Work required – What is needed here is an exact repetition of the records below, beginning at the line that has "PolitiFact 2024: Voters" and stopping after the line that has "Unreliable Sources Index (1039, 1808)".

Items listed in a dataset –
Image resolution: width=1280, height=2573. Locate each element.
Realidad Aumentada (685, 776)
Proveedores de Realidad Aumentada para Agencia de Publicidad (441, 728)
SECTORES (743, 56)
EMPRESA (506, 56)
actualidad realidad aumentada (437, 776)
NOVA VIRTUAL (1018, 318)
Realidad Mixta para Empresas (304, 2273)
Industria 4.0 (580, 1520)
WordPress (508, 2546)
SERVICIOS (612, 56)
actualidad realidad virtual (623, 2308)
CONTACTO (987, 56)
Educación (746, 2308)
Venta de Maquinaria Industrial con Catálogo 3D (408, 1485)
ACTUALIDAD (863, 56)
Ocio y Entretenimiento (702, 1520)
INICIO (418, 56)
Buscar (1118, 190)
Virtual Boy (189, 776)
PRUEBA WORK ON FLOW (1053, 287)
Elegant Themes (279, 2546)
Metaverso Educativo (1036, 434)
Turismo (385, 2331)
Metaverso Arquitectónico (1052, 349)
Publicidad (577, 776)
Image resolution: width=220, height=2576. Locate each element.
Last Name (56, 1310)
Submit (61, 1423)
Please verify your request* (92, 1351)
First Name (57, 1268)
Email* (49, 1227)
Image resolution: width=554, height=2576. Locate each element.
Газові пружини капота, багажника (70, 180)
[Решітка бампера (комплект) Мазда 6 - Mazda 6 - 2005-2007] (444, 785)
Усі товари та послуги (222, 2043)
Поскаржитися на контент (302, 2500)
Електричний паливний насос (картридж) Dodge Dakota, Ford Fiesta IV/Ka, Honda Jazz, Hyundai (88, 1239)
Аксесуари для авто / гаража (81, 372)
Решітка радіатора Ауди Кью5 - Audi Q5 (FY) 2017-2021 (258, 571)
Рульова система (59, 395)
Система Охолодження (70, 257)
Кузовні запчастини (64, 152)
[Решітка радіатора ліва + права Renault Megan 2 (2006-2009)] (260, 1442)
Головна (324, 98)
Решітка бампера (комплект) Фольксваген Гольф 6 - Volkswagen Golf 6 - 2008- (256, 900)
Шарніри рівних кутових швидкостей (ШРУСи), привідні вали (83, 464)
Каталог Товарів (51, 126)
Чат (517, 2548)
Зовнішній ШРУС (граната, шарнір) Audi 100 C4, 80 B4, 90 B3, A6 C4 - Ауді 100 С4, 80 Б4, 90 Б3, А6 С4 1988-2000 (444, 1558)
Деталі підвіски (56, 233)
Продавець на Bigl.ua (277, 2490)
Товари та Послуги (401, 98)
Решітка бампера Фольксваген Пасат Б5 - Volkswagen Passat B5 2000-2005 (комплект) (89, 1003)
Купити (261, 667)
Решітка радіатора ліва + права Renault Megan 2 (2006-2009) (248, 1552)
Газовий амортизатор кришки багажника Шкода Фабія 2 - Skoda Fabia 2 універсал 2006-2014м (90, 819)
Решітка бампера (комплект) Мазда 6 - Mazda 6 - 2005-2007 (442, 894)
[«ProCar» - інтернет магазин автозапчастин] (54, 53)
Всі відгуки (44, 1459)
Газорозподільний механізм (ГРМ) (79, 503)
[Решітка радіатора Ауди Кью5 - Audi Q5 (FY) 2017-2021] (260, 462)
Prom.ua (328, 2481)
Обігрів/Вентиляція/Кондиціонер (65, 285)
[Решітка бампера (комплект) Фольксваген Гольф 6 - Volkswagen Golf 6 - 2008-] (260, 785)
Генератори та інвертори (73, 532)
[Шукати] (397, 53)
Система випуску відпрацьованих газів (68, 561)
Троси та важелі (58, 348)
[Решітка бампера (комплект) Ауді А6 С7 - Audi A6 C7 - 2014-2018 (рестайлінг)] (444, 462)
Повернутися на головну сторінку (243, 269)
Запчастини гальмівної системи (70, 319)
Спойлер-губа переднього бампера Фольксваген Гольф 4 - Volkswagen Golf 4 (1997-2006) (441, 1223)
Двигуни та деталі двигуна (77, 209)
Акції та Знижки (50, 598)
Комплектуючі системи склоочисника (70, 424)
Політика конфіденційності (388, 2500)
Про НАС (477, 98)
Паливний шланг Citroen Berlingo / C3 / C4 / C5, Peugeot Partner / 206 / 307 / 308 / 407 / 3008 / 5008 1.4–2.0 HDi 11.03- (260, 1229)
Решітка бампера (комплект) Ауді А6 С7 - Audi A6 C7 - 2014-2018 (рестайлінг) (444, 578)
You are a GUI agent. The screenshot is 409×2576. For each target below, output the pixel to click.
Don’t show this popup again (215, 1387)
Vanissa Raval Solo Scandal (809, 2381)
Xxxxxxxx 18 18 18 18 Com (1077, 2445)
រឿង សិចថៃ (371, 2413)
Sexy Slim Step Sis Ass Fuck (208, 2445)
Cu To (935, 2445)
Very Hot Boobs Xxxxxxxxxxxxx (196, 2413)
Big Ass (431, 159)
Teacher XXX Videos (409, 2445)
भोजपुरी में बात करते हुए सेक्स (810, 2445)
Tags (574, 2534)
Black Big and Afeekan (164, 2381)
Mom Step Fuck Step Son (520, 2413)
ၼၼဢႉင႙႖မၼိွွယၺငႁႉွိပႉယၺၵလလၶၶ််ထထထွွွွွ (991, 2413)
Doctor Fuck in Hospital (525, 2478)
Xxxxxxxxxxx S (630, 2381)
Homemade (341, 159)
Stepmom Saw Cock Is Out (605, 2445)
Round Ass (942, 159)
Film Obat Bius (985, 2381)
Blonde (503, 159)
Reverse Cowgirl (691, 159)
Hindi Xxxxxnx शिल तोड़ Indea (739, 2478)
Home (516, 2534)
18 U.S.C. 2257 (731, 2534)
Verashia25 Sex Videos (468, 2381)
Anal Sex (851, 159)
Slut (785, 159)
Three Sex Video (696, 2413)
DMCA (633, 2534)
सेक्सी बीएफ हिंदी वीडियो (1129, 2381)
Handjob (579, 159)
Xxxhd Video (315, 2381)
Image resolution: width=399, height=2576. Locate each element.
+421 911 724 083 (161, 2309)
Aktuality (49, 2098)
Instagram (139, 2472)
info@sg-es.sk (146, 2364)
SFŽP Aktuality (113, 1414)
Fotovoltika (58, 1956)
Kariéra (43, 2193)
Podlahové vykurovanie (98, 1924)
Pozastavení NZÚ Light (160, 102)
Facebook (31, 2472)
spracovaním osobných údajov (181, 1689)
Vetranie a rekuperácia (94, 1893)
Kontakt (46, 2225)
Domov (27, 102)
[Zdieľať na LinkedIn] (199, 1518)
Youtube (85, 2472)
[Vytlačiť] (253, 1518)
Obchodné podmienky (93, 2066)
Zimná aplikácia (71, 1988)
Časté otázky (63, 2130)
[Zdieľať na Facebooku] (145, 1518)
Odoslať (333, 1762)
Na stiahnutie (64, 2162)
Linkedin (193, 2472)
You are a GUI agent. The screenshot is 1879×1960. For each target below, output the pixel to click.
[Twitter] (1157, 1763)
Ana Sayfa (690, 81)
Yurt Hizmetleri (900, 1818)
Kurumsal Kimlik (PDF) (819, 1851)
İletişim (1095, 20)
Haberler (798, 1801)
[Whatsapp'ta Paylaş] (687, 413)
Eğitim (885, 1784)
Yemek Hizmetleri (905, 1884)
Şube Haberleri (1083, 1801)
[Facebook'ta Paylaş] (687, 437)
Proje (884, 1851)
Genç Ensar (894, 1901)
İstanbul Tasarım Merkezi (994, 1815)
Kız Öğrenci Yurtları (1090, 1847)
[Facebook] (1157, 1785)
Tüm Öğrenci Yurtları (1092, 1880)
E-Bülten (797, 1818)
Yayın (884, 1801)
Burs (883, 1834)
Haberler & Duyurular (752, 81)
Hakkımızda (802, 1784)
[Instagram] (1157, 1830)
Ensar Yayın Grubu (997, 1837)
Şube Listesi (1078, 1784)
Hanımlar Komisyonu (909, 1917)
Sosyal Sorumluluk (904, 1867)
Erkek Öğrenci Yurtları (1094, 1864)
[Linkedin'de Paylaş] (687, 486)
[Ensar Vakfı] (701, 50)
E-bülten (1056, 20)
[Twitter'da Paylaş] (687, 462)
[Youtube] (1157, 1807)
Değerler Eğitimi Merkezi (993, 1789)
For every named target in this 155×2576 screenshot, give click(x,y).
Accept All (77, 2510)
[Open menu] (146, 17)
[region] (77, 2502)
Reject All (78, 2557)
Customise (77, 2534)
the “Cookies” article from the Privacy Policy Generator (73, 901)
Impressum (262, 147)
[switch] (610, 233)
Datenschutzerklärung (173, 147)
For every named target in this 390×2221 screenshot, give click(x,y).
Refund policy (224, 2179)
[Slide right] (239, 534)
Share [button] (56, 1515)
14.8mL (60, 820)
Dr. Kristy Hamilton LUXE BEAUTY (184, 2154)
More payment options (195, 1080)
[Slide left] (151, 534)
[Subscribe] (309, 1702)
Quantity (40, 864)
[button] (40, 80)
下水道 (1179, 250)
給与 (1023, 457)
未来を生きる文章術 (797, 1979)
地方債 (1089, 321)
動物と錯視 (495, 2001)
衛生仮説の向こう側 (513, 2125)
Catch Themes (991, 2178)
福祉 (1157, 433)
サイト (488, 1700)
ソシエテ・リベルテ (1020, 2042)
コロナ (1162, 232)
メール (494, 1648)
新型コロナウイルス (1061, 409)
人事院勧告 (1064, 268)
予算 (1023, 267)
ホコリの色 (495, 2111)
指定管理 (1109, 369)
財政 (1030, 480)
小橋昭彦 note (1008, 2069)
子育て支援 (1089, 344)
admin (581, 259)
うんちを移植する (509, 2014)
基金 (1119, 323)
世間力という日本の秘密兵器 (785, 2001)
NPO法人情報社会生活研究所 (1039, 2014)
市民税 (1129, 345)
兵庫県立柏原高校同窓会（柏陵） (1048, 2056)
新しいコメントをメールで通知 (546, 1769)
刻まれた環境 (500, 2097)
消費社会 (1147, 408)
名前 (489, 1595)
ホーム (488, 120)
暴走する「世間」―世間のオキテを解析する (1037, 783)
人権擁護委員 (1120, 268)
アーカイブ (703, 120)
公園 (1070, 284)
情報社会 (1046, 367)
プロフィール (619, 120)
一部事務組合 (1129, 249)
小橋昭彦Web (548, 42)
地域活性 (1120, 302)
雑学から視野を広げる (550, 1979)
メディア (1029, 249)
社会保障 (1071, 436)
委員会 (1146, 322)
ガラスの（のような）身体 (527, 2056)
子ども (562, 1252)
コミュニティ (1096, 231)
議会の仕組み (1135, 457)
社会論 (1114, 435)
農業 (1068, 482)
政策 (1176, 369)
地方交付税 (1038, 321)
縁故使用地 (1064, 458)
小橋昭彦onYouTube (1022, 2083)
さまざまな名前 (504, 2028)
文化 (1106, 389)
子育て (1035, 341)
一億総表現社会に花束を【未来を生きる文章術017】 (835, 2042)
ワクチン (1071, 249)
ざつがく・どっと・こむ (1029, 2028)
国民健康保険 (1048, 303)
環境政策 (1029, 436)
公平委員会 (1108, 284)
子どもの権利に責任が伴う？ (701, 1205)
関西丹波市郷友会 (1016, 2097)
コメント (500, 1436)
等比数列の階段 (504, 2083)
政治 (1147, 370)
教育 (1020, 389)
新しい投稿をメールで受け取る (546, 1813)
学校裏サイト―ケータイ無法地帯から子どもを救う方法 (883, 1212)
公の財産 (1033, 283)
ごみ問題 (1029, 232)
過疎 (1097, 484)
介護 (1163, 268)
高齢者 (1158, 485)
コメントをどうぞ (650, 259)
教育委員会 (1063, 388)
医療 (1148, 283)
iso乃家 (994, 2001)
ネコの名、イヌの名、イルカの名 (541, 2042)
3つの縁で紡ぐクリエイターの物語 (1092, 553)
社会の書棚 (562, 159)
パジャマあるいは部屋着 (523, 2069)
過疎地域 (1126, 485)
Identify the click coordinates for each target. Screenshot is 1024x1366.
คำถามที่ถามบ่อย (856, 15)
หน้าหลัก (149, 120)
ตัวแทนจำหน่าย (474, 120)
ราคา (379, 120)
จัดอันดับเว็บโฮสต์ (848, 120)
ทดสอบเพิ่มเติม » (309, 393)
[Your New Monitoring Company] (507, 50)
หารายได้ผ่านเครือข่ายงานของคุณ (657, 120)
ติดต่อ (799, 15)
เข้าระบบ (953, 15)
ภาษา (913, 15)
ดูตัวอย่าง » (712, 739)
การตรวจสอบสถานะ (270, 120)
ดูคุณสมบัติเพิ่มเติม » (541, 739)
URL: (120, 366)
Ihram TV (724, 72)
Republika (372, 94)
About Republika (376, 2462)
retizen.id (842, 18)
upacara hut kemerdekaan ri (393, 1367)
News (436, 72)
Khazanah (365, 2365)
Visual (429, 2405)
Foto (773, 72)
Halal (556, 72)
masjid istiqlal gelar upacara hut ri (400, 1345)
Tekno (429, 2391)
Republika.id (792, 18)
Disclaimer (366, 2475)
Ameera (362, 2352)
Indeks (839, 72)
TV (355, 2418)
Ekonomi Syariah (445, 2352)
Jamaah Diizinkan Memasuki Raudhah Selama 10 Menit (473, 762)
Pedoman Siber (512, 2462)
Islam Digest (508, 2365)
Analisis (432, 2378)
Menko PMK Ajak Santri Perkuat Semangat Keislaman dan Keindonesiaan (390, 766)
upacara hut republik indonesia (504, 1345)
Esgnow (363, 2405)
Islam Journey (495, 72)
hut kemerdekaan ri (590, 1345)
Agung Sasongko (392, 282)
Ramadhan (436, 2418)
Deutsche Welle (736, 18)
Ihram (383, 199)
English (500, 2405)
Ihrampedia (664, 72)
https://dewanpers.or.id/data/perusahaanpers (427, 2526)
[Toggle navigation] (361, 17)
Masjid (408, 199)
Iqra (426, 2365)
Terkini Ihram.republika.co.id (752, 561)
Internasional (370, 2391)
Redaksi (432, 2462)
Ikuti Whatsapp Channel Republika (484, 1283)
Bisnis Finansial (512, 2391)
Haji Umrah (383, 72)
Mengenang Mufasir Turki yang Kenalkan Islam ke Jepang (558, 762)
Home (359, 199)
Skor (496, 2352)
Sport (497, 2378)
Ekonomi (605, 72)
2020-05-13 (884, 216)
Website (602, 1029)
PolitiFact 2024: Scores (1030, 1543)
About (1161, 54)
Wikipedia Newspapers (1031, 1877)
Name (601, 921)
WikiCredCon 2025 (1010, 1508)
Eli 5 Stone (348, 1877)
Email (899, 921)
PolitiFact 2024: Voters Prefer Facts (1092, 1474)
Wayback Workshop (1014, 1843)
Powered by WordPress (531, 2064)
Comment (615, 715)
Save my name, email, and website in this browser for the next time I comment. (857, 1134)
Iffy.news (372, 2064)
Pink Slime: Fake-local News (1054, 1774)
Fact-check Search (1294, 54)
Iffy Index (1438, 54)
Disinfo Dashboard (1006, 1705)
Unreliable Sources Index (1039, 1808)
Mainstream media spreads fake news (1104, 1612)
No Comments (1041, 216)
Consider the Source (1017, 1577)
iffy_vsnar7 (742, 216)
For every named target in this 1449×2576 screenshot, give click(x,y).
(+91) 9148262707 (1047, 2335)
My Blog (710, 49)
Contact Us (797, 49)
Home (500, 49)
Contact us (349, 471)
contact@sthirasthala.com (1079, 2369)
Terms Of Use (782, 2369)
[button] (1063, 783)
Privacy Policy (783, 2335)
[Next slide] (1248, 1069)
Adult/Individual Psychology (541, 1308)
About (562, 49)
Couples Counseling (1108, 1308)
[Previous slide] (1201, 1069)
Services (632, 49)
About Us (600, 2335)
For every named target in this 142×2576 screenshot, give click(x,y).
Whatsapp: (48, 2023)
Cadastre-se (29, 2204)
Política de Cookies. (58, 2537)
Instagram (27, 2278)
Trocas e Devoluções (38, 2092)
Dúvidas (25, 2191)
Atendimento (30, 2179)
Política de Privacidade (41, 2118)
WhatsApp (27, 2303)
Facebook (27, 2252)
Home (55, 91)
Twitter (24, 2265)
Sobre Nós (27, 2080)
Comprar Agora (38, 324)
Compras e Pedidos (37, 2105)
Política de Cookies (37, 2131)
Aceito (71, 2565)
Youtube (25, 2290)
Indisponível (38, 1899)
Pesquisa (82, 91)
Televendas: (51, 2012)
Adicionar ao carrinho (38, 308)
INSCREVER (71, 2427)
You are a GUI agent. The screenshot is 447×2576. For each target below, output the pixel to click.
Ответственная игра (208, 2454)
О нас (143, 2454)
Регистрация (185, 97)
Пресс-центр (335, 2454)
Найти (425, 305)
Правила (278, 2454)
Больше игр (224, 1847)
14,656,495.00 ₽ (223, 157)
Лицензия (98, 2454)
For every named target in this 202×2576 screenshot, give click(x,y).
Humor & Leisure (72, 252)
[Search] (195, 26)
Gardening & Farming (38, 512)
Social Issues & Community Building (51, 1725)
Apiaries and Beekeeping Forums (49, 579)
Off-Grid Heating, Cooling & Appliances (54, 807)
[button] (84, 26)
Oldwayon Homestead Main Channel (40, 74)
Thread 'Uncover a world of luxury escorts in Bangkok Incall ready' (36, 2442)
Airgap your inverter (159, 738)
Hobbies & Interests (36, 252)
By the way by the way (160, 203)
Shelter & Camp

Reply to the exercise –
PolitiFact 2024: Voters Prefer Facts (1092, 1474)
Wayback Workshop (1014, 1843)
Powered by WordPress (531, 2064)
Comment (615, 715)
Save my name, email, and website in this browser for the next time I comment. (857, 1134)
Iffy.news (372, 2064)
Pink Slime: Fake-local News (1054, 1774)
Fact-check Search (1294, 54)
Iffy Index (1438, 54)
Disinfo Dashboard (1006, 1705)
Unreliable Sources Index (1039, 1808)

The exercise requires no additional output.